The Center for Imaging Science (CIS) was established in 1998 as a dedicated research center within the Whiting School. In July 2001, CIS moved into Clark Hall as a new and vital participant in the Whitaker Biomedical Engineering Institute. The Department of Biomedical Engineering, a major part of this institute, coordinates research between the School of Medicine and the Whiting School.

“The center is a very exciting place to be right now,” observes CIS director Michael I. Miller. “We’ve created the core of a top research center,” he adds, thanks to the support of Ilene Busch-Vishniac, dean of the Whiting School; Murray B. Sachs, Massey Professor and director of the institute; and the departments of Biomedical Engineering, Electrical and Computer Engineering, and Mathematical Sciences.

Imaging science, a relatively new field, involves the theoretical exploration of image understanding and analysis—in short, what machines see when they “see.” Miller, who is also a professor of electrical and computer engineering and of biomedical engineering, compares the focus of imaging science to learning a language by studying grammar, syntax, and semantics. “Ultimately, language understanding can lead to speech recognition systems and computers that can actually listen to and understand what we’re saying,” Miller notes. “In imaging science, we work on getting machines first to understand that which composes images, and then to create meaning from this image as the possible basis for a response.”

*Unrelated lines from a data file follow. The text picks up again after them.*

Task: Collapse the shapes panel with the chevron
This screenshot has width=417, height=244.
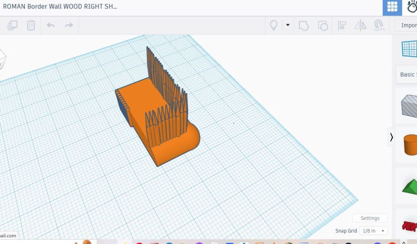Action: tap(391, 137)
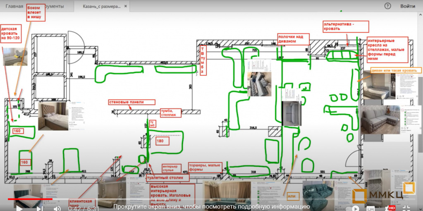Click the Войти sign-in button
The image size is (423, 211).
[x=408, y=6]
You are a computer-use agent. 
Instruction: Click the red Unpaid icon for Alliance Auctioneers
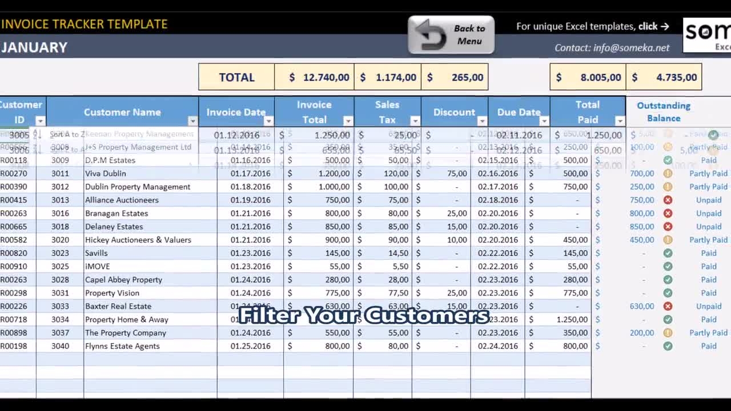pos(668,200)
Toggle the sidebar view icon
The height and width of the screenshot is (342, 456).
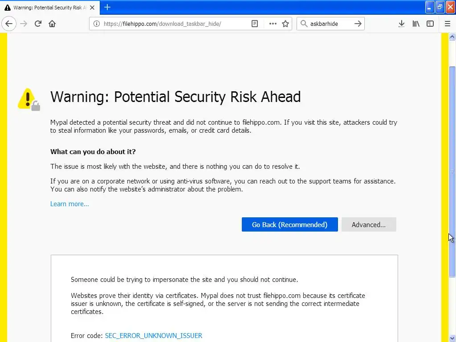[x=430, y=24]
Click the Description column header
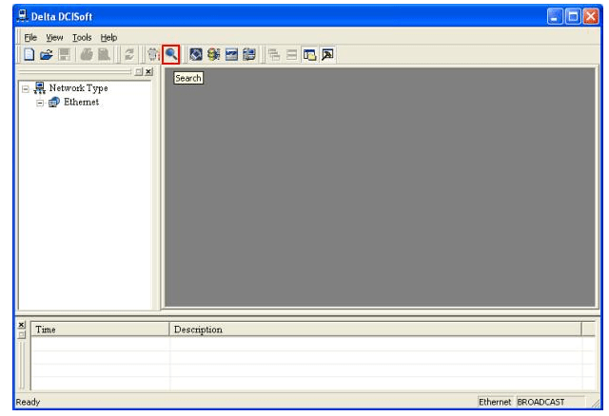This screenshot has height=416, width=609. (x=197, y=330)
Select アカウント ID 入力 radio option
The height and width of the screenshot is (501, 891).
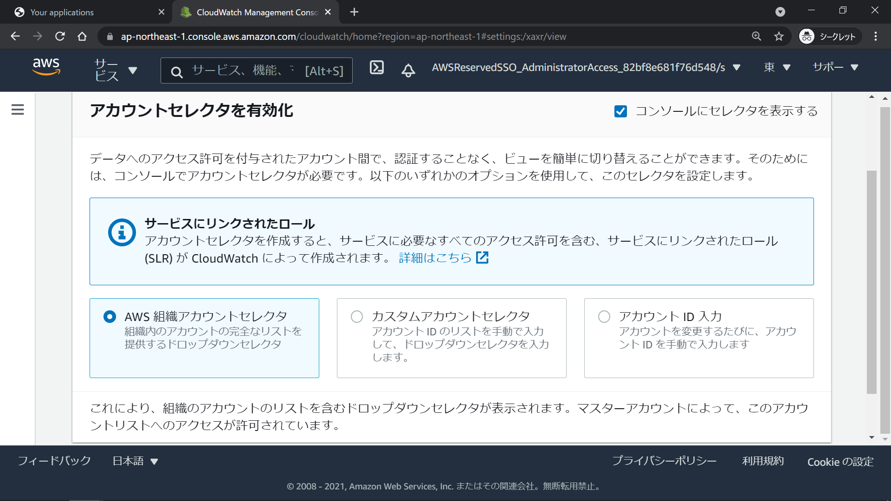coord(604,317)
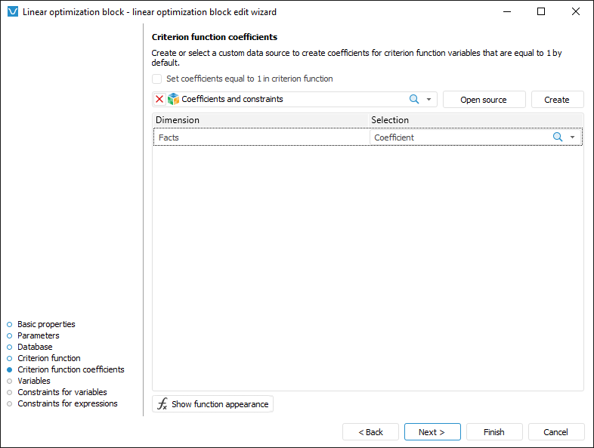Click the fx Show function appearance button
The width and height of the screenshot is (594, 448).
(212, 404)
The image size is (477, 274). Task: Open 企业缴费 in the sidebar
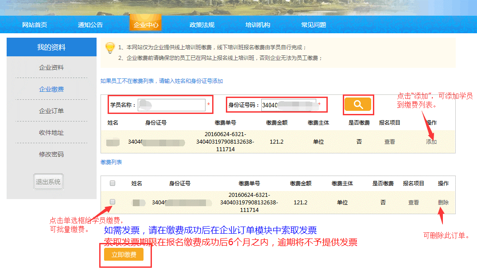click(51, 89)
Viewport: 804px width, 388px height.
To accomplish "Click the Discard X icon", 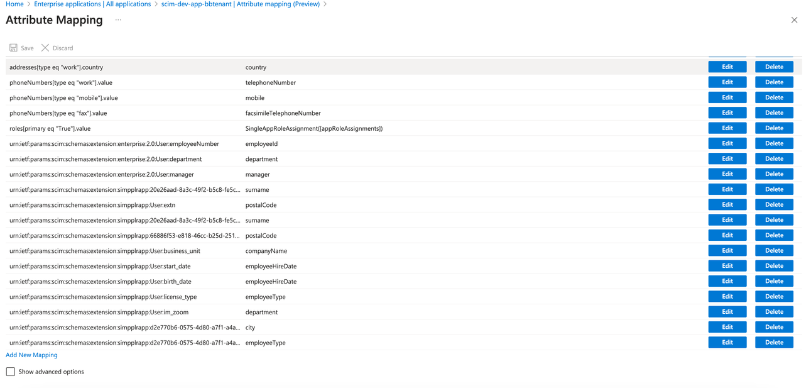I will (x=45, y=48).
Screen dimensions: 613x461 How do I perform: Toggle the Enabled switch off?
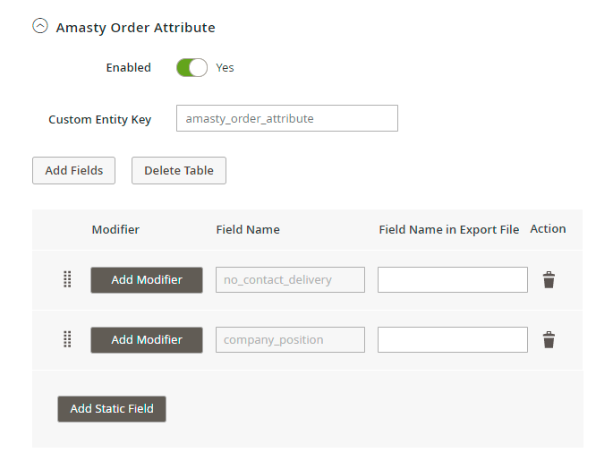(192, 68)
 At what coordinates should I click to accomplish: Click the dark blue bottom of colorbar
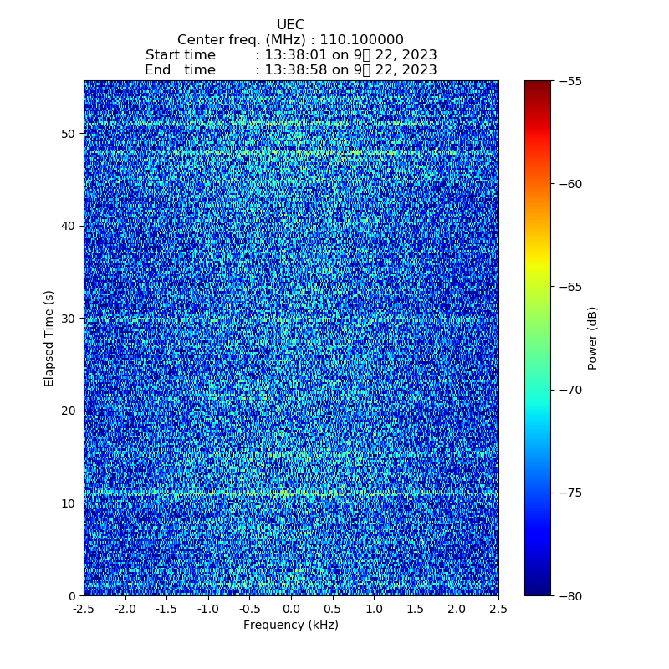538,590
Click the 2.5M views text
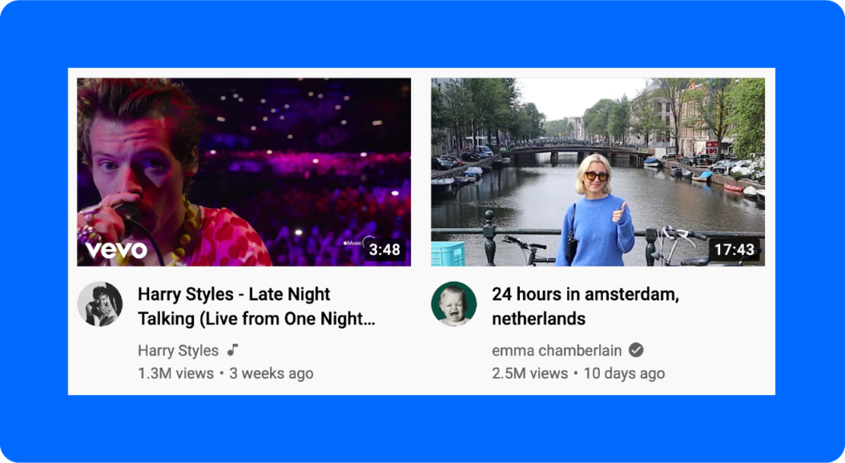The height and width of the screenshot is (463, 845). coord(529,373)
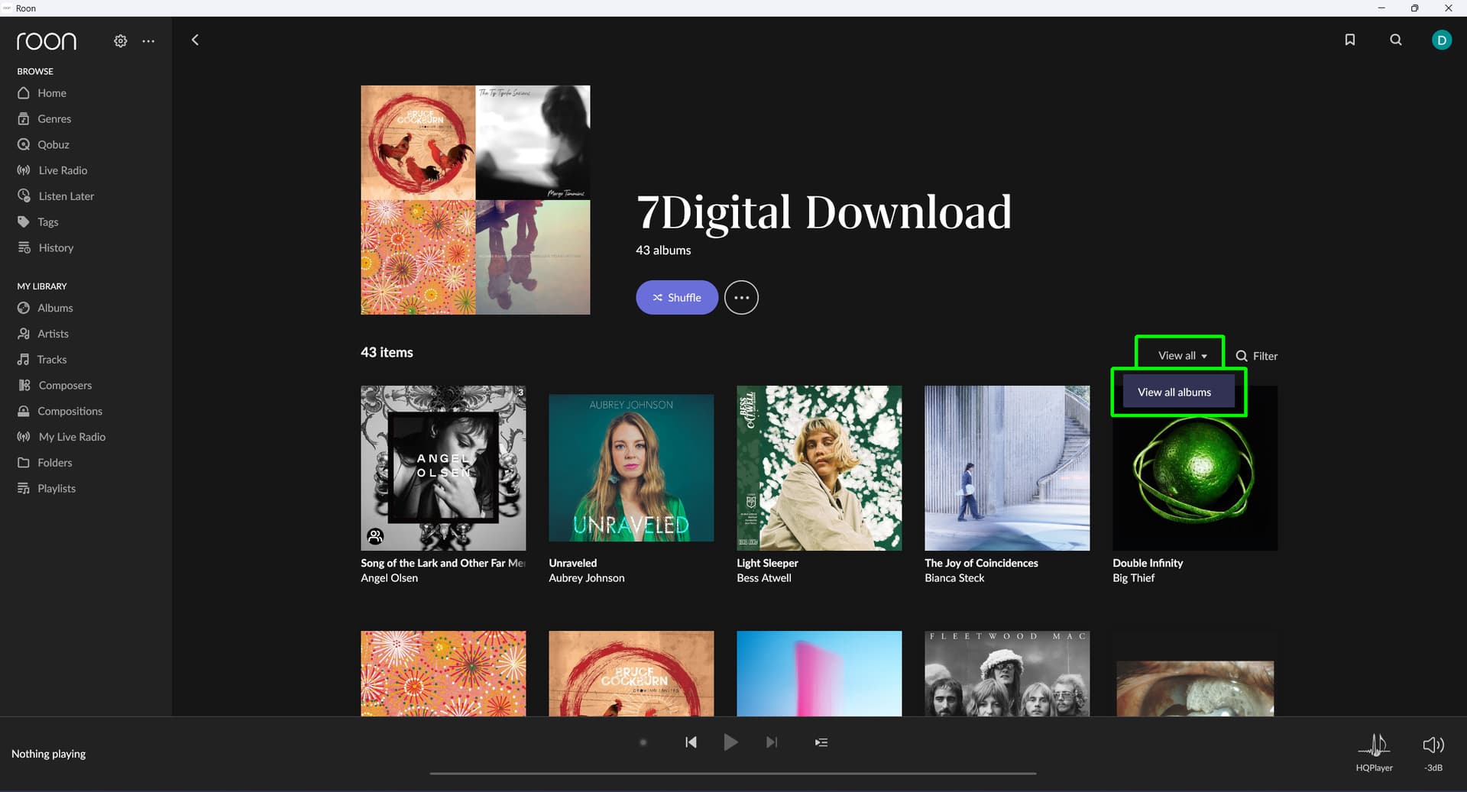
Task: Expand the View all dropdown
Action: coord(1181,356)
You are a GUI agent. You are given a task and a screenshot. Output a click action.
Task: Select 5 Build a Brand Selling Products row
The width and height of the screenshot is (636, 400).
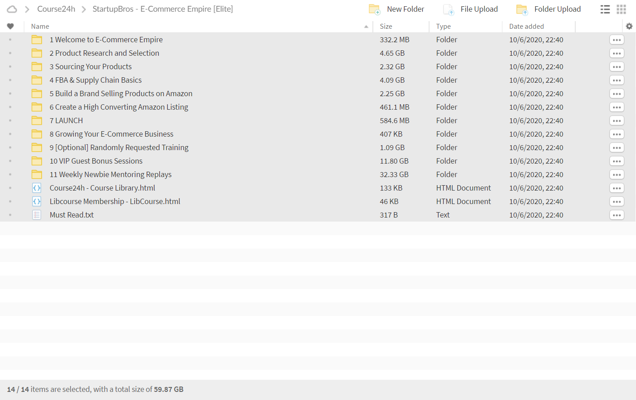(x=318, y=93)
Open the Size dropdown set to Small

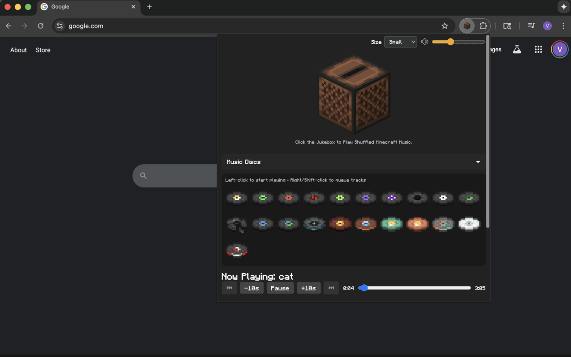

The applications are still in an evolutionary stage. “We’re not there yet,” admits Miller. “We don’t have machines that can scan a crowd and pick out a terrorist’s face. But we’re working on the principles right now that will allow a device to do that.” He foresees a time when machines will routinely perform visual analyses, such as examining x-rays or MRI images and drawing conclusions.

CIS focuses on three areas:

Research. CIS researchers confront issues in imaging science at their mathematical and algorithmic foundations, drawing from established research in statistics, computational vision, signal and systems processing, and information theory communities. Areas of investigation include image formation, image analysis, image representation and synthesis, image compression, and image understanding. CIS research is largely funded by federal agencies, including the National Institutes of Health (NIH), the Defense Advanced Research Projects Agency (DARPA), NASA, and the Office of Naval Research.

Education. CIS faculty play a key role in graduate education, since it goes hand-inhand with research. Faculty also may teach some undergraduate courses. The center enjoys a 6:1 ratio of graduate students to faculty. “We can leverage the national and international activities of the center to support a first-rate, state-of-the-art graduate educational program,” Miller says. “For example, the center maintains a supercomputer that’s in the top 500 in the world,” and its presence “leads to an educational component: graduate classes.”

National and international service. “Coming from a first-rate institution like Johns Hopkins, we’re expected to lead the future academic vision of the United States,” Miller observes. CIS researchers are heavily involved in planning roles at NIH and DARPA. Professor Don Geman, of Mathematical Sciences, consults for the French educational system to formulate its curriculum in computer vision. The center also explores commercialization opportunities, including partnering through exclusive licensing of software and patent protection, research sponsorship, and consulting.

Complex work? Absolutely—but the research is already leading to tantalizing possibilities. Miller notes, “Our projects in computational neuropsychiatry have really taken off.” This five-year investigation, jointly shared by CIS and Washington University in St. Louis, looks at defining neuropsychiatric illnesses by studying images of the brain. The results would have direct applications as a clinical diagnostic tool for aging, Alzheimer’s disease, and schizophrenia. CIS has completed pioneering work on a critical diagnosis of schizophrenia, based on the brain’s hippocampus, a critical marker for normal and abnormal aging.

Is CIS the center for imaging studies? While such metrics are difficult to establish, its director offers a benchmark. “If you look at our faculty and their achievements, we certainly have some of the strongest people in the world here,” Miller says. “In that sense, we are one of the leading centers in the world.”